John Hull estime que le moment est bien choisi pour que le Canada prenne les devants et John Carchrae est du même avis : ce dernier soutient que la situation pourrait profiter aux sociétés canadiennes, car les marchés reconnaîtront le fait que les informations financières, préparées selon des normes comptables plus rigoureuses, seront plus crédibles que celles que publient les entreprises dont les charges liées aux options sont absentes du bilan. «Je crois, dit-il, que les marchés sauront s'adapter à cette différence.»

Dans le secteur des placements, les avis sont partagés. John Kinsey, gestionnaire de portefeuille pour Caldwell Securities Ltd. à Toronto, estime qu'il faut des règles universelles pour qu'analystes et investisseurs puissent véritablement comparer les états financiers de sociétés concurrentes. Cela n'est possible que si tout le monde commence à passer le coût des options en charges en utilisant la même méthode d'évaluation. Il croit d'ailleurs que les investisseurs pourraient bouder les sociétés qui émettent des options et qui, comme Cisco, ne démordent pas de la méthode fondée sur la valeur intrinsèque, car ils préféreront les sociétés qui respectent les règles.
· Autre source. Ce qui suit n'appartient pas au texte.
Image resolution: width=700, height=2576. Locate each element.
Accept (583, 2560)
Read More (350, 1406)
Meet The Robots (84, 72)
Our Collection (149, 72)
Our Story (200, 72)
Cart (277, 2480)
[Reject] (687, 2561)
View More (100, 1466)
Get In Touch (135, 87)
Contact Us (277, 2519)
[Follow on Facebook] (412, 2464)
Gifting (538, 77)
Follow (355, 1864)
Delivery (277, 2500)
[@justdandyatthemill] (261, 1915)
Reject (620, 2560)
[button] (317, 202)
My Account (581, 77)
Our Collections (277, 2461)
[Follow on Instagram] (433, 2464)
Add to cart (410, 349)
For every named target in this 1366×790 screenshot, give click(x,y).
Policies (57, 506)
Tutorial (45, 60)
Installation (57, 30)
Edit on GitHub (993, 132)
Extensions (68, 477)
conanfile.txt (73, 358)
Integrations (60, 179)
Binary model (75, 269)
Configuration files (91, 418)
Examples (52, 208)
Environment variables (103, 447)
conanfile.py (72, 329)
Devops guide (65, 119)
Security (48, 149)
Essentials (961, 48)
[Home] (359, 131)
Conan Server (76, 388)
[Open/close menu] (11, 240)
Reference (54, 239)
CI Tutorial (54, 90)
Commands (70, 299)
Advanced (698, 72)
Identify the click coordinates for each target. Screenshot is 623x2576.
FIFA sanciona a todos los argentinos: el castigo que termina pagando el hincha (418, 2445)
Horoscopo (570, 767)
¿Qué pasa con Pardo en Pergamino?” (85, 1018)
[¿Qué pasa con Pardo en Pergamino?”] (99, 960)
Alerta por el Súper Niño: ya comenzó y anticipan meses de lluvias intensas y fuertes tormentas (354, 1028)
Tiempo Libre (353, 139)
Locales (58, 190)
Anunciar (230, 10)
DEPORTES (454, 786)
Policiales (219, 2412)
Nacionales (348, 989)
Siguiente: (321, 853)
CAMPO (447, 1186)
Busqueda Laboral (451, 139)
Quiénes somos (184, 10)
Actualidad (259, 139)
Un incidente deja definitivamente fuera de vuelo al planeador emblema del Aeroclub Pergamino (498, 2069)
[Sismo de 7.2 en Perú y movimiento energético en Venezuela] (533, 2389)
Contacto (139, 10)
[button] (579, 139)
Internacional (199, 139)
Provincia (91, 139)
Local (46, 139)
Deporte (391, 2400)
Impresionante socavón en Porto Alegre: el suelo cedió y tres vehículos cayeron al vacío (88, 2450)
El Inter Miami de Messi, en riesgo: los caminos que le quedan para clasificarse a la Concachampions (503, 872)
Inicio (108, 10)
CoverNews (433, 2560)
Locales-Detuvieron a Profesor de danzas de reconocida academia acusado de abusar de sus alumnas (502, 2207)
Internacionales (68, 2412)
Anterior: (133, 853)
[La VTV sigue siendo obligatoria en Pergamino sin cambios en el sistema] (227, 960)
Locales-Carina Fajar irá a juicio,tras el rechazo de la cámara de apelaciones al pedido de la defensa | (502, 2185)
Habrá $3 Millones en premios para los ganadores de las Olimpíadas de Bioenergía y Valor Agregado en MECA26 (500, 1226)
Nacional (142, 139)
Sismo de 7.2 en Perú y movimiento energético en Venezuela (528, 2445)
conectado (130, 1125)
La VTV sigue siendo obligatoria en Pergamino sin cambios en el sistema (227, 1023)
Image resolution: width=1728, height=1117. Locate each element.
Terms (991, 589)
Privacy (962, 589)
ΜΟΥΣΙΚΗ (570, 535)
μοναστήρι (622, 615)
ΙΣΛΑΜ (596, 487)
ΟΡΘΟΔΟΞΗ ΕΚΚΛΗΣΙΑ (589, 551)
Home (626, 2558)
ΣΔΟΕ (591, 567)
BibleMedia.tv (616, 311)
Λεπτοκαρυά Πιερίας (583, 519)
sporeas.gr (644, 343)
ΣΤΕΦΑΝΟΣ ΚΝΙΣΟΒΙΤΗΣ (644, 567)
Pour sa part, Paul Hand, directeur général chez RBC Marchés des Capitaux, n'a pas besoin de se laisser convaincre que les régimes de rémunération des dirigeants mis en place à la fin des années 1990 ont échappé à tout contrôle. Il ne croit pas pour autant que le Canada devrait adopter une norme comptable plus exigeante que celle des États-Unis. «Je ne vois pas ce qui presse tant, dit-il. En quoi cet avant-gardisme sert-il nos intérêts?»

Harry Klompas, qui mène le nouveau projet de norme sur les options, envisage la situation comme suit : le CNC a pour politique d'assurer l'harmonisation avec les meilleures normes. Pour le moment, trois voies s'offrent au CNC : mettre à jour la norme actuelle, la rejeter et adopter celle de l'IASB, ou attendre de voir ce que fait le FASB. Même si Patricia McConnell estime que la nouvelle norme du FASB ressemble beaucoup à la version de l'IASB, Harry Klompas fait remarquer qu'elle devra néanmoins traverser l'épreuve des consultations, qui dureront au moins un an.

Il est clair que les tâtonnements du processus de normalisation n'ont pas réussi à occulter l'objectif à long terme, qui est de créer une structure d'information financière non seulement plus exhaustive, mais qui décourage les abus. Selon Mme McConnell, il est fortement probable qu'une fois que les entreprises seront tenues d'imputer aux résultats le coût des options, les régimes de rémunération des dirigeants deviendront plus raisonnables, par comparaison aux sommes astronomiques empochées par des chefs de la direction davantage préoccupés par les cours boursiers que par l'exploitation. John Hull espère d'ailleurs voir émerger une approche plus rationnelle, selon laquelle la rémunération autre que le salaire sera liée à des indices sectoriels ou à d'autres indicateurs reflétant plus clairement la performance financière de la société. Une fois que de telles politiques de rémunération, appuyées par de nouvelles normes comptables, seront courantes, il est tout à fait possible que la cote de la rémunération sous forme d'options se mette à remonter.



John Lorinc est un rédacteur pigiste de Toronto.